Cryptocotyle lingua. This species has been in coastal marine fishes in the United States. It was probably carried by European snails on ships from Europe to the East Coast of the United States about 100 years ago (Sindermann and Farrin 1962).
Cestoda
Cestodes require at least one and often two intermediate hosts. Although this requirement complicates relocation of parasite species, some have been transferred.
*Bothriocephalus opsarichthydis (B. acheilognathi, B. gowkengensis). This pseudophyllaeid cestode was introduced into the United States with the importation of grass carp and acquired a new host, the common carp. The common carp is infected between the ages of 2 months and 3 years because it feeds on microcrustaceans, the intermediate host of the parasite (Hoffman and Schubert 1984). Since its initial introduction, the cestode has been reported in cultured bait minnows--the golden shiner (Notemigonus crysoleucas) and the fathead minnow (Pimephales promelas)-- in North America. Later Hoffman (Fish Farming Experimental Station, U.S. Fish and Wildlife Service, Stuttgart, Ark., unpublished data) found it in mosquitofishes (Gambusia affinis; Hoffman and Schubert 1984). It presumably traveled by air shipments in grass carp from Asia. Since then, it has been in mosquito fishes in North Carolina and in California. W. Rogers at Auburn University (Hoffman and Schubert 1984) found B. opsarichthydis in channel catfishes, but it is rarely in a nonplankton feeder. Recently, Hoffman and Schubert (1984) found it in an American endangered fish, the Colorado squawfish (Ptychocheilus lucius), from a fish hatchery in New Mexico.
Nematoda
*Philometra sanguinea (P. carassii). This parasite is a specific parasite of goldfishes and infects the blood vessels of fins (Vismania and Nikulina 1968). It was presumably transferred from Japan to North America by fish hobbyists (Hoffman 1970).

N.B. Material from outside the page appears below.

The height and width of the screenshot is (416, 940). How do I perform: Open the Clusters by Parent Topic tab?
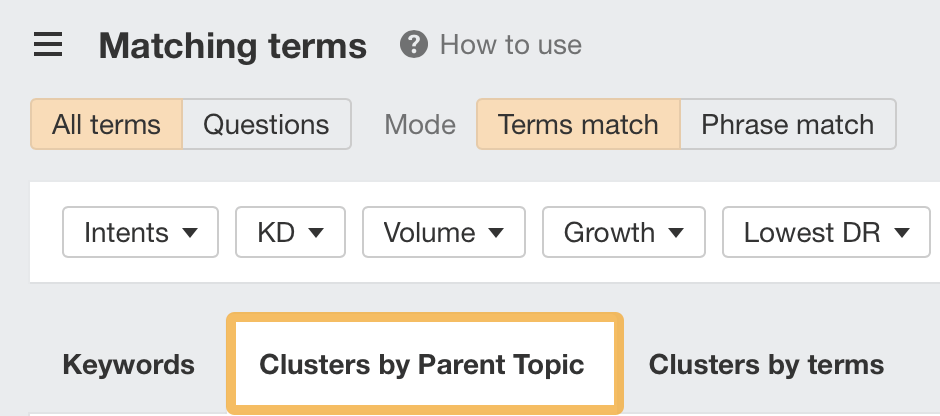pos(422,365)
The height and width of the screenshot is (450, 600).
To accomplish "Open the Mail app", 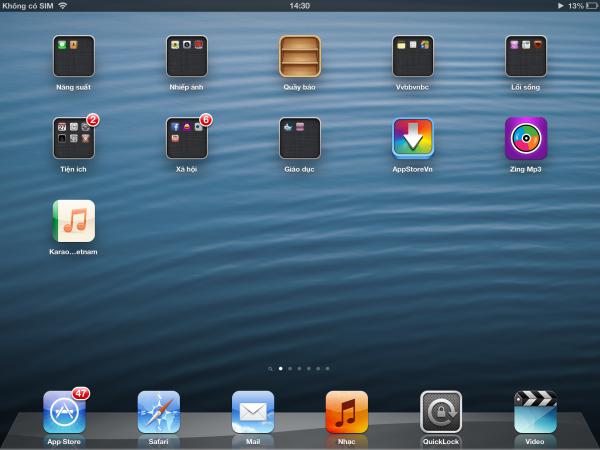I will coord(252,411).

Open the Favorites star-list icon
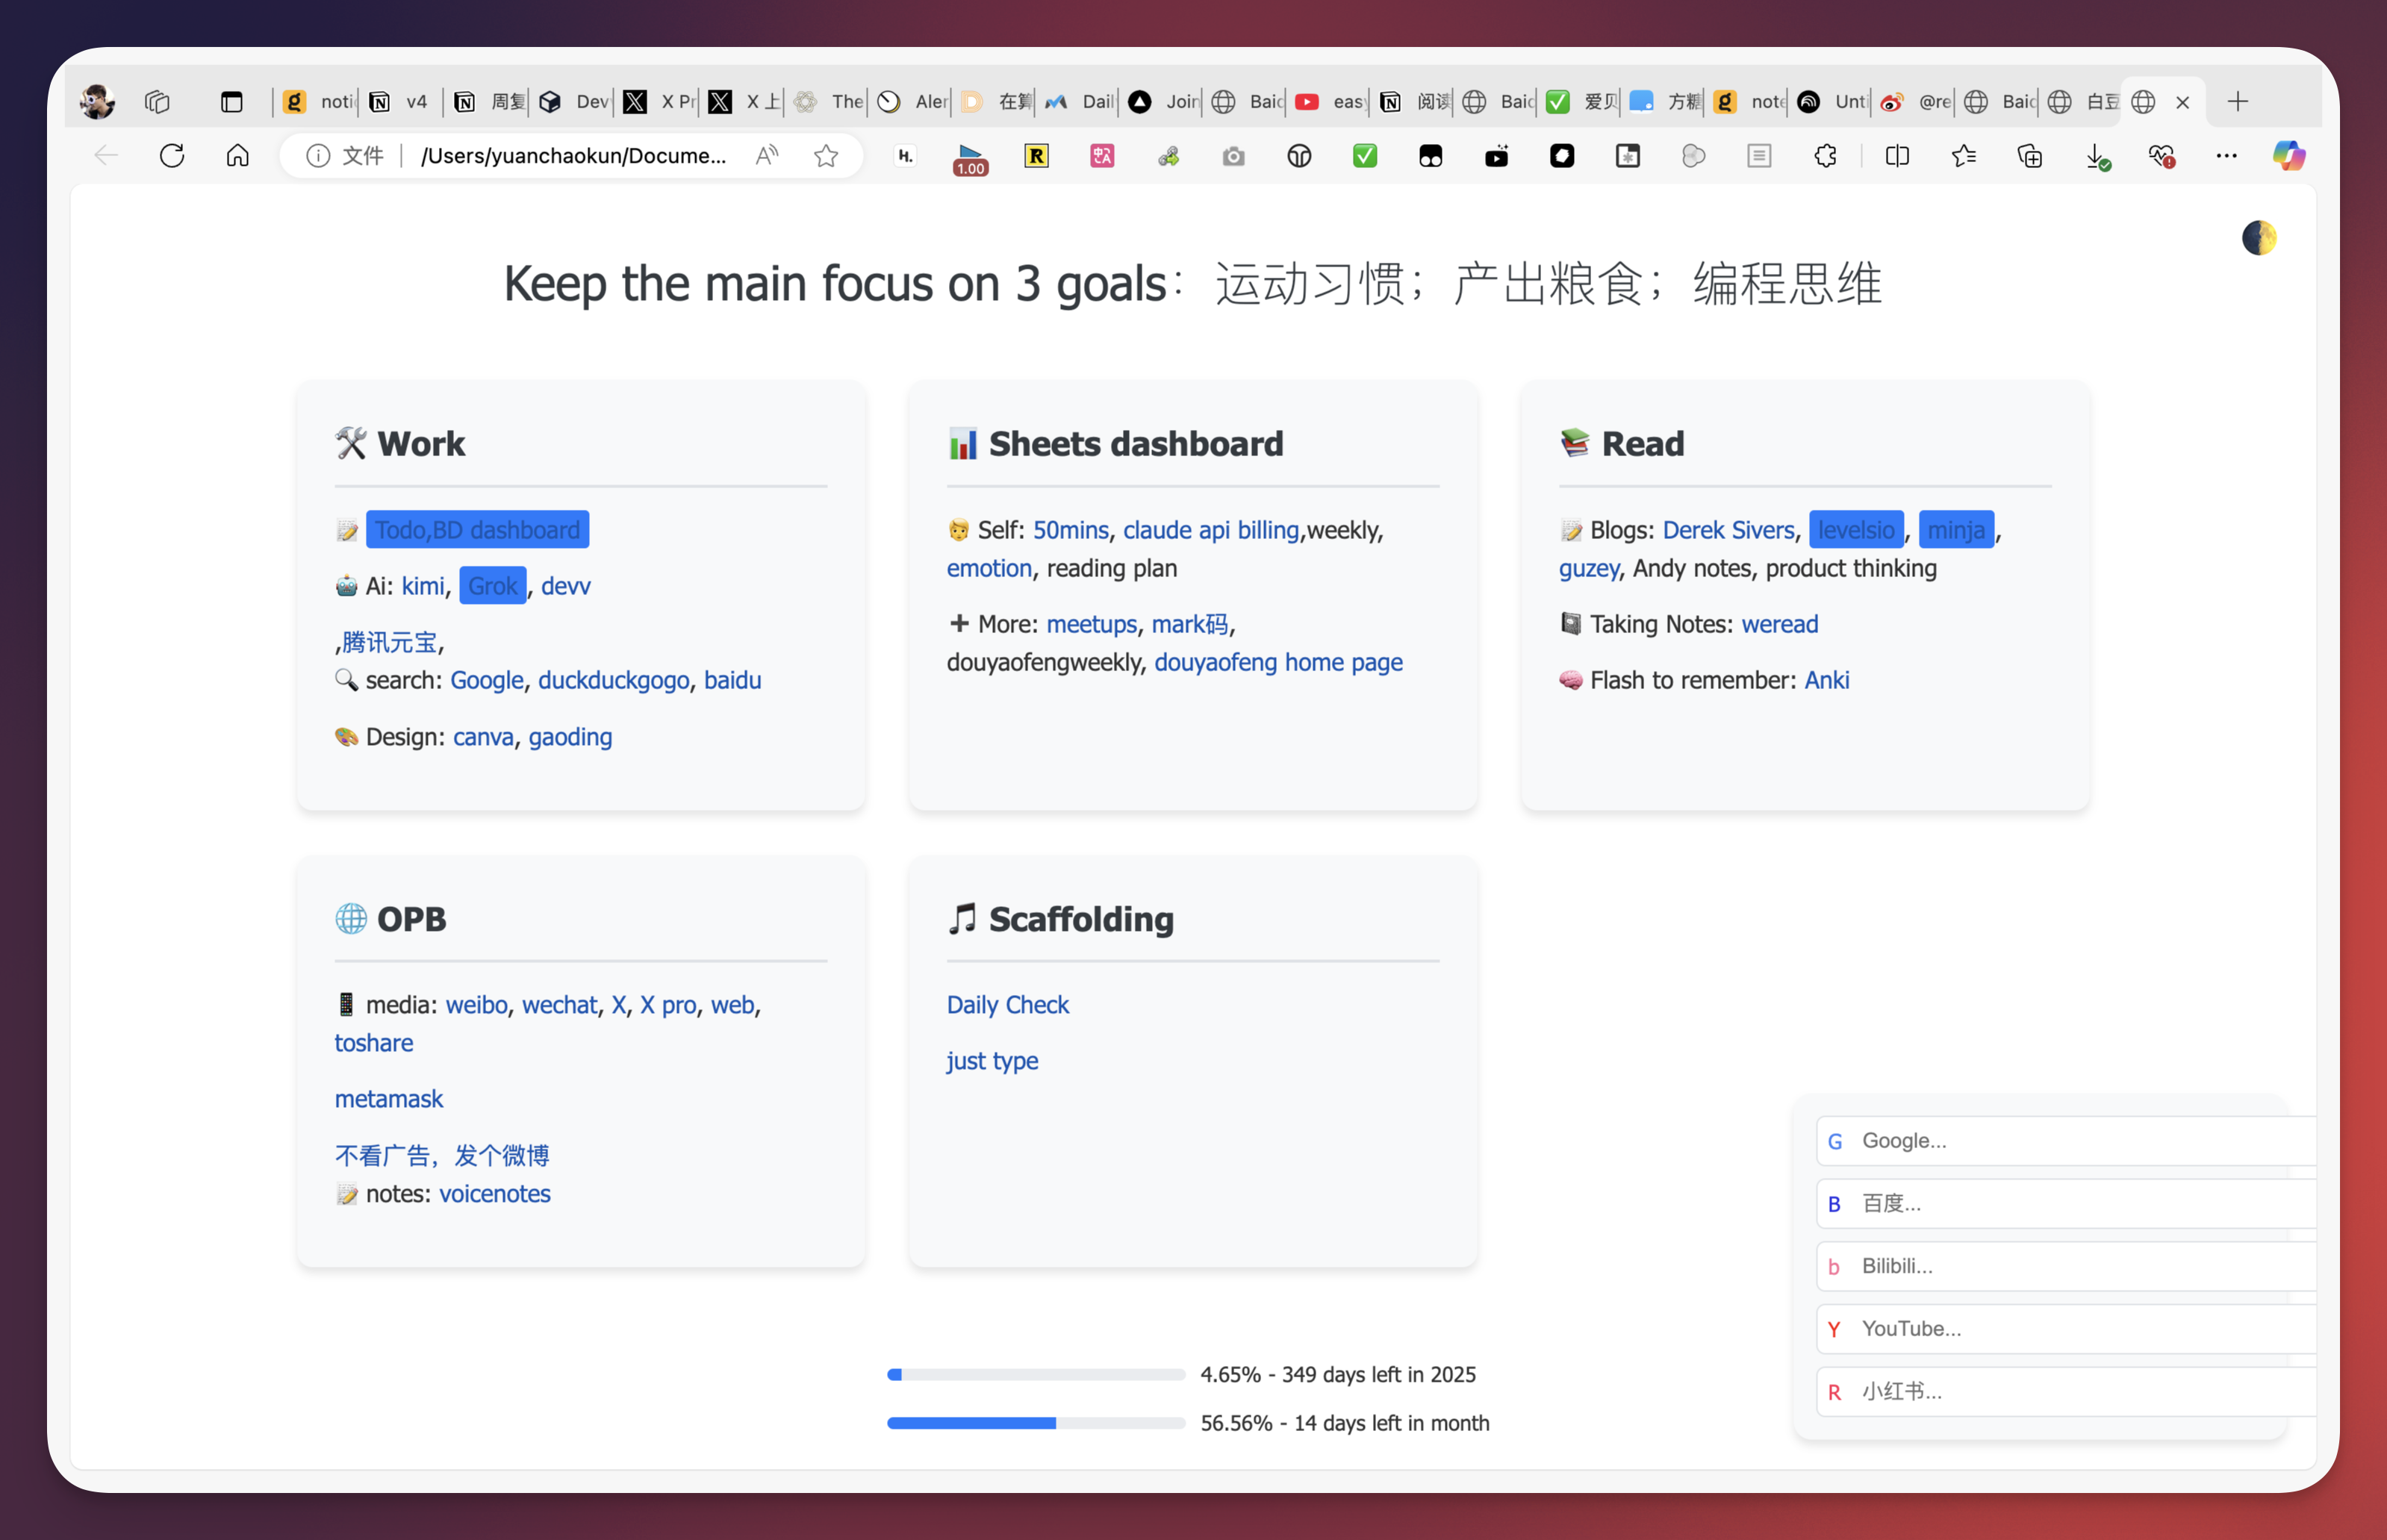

*Camallanus cotti. This species, originally described from fishes in Japan (Fujita 1927), became established in ornamental fish culture and turned up in Malaysia, Europe, the United States, and Australia (Stumpp 1975).
Copepoda and Branchiura, Parasitic
*Argulus japonicus Thiele 1900 Linnaeus. This branchiuran has been transferred to Africa (Fryer 1960), Ceylon (Kirtisinghe 1964), Israel (Paperna 1964), New Zealand (Hine 1975), and North America (Cressey 1978). Although seemingly lacking host specificity, it is usually on goldfishes and on common carp. It also occurs in Japan and China (Yamaguti 1963).
*Lernaea cyprinacea Linnaeus 1758. This devastating copepod has been reported from many species of freshwater fishes and from frog and salamander tadpoles in Africa, Asia, Europe, Israel, Japan, Eurasia, and the United States. In the [former] U.S.S.R., it is known as Lernaea elegans and as a host-specific parasite of goldfishes; however, most parasitologists know it as L. cyprinacea. It probably originated in Asia and spread with the goldfish trade (Hoffman 1970).
Isopoda
Artystone trysibia. This species was imported from Colombia, South America, into the United States in Corydoras. It burrows into fishes and lives in the wound hole (Hoffman and Schubert 1984).
*Lironeca symmetrica (often reported as Livoneca). This species was imported on ornamental fishes from South America to the United States. It has become an established parasite and damages many exotic fishes (Herwig 1976).
Acanthocephala
*Polyacanthorhynchus kenyensis Schmidt and Canaris, 1967. Juvenile forms of this parasite have been in the liver of Micropterus salmoides and Tilapia spp. This species was probably transferred from South America to North America (Schmidt and Canaris 1967).